- **EXERCISE DETAILS**: Repeat the whole listing, keeping each line as it is.

Start of SOURCE INFORMATION

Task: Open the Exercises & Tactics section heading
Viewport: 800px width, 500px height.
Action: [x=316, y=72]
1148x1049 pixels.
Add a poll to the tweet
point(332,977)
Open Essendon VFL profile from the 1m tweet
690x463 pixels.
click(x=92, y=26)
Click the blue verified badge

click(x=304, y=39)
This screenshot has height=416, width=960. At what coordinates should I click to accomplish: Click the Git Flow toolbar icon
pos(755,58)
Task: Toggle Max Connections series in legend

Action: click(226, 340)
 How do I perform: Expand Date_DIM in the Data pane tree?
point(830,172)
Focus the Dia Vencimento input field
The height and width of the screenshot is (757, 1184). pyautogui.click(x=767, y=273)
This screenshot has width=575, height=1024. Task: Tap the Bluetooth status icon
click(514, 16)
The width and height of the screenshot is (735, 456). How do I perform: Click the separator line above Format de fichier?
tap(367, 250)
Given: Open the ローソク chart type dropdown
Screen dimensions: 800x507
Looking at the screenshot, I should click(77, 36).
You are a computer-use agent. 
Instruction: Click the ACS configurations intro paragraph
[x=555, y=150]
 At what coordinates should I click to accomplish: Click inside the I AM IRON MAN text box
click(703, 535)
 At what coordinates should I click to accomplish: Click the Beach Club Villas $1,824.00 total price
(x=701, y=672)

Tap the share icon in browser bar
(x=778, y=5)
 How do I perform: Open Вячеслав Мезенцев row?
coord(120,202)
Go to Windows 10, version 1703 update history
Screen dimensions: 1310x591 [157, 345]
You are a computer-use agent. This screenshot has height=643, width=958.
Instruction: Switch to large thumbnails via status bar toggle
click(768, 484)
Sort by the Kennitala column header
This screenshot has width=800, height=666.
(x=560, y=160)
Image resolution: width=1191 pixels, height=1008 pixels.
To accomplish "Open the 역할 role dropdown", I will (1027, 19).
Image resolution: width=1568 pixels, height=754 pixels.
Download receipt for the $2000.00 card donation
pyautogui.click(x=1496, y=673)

End of SOURCE INFORMATION

- **EXERCISE SOLUTION**:
Task: Open the Exercises & Tactics section heading
Viewport: 800px width, 500px height.
Action: [x=316, y=72]
1148x1049 pixels.
Add a poll to the tweet
point(332,977)
Open Essendon VFL profile from the 1m tweet
690x463 pixels.
click(x=92, y=26)
Click the blue verified badge

click(x=304, y=39)
This screenshot has height=416, width=960. At what coordinates should I click to accomplish: Click the Git Flow toolbar icon
pos(755,58)
Task: Toggle Max Connections series in legend

Action: click(226, 340)
 How do I perform: Expand Date_DIM in the Data pane tree?
point(830,172)
Focus the Dia Vencimento input field
The height and width of the screenshot is (757, 1184). pyautogui.click(x=767, y=273)
This screenshot has width=575, height=1024. Task: Tap the Bluetooth status icon
click(514, 16)
The width and height of the screenshot is (735, 456). How do I perform: Click the separator line above Format de fichier?
tap(367, 250)
Given: Open the ローソク chart type dropdown
Screen dimensions: 800x507
Looking at the screenshot, I should click(77, 36).
You are a computer-use agent. 
Instruction: Click the ACS configurations intro paragraph
[x=555, y=150]
 At what coordinates should I click to accomplish: Click inside the I AM IRON MAN text box
click(703, 535)
 At what coordinates should I click to accomplish: Click the Beach Club Villas $1,824.00 total price
(x=701, y=672)

Tap the share icon in browser bar
(x=778, y=5)
 How do I perform: Open Вячеслав Мезенцев row?
coord(120,202)
Go to Windows 10, version 1703 update history
Screen dimensions: 1310x591 [157, 345]
You are a computer-use agent. This screenshot has height=643, width=958.
Instruction: Switch to large thumbnails via status bar toggle
click(768, 484)
Sort by the Kennitala column header
This screenshot has width=800, height=666.
(x=560, y=160)
Image resolution: width=1191 pixels, height=1008 pixels.
To accomplish "Open the 역할 role dropdown", I will (1027, 19).
Image resolution: width=1568 pixels, height=754 pixels.
Download receipt for the $2000.00 card donation
pyautogui.click(x=1496, y=673)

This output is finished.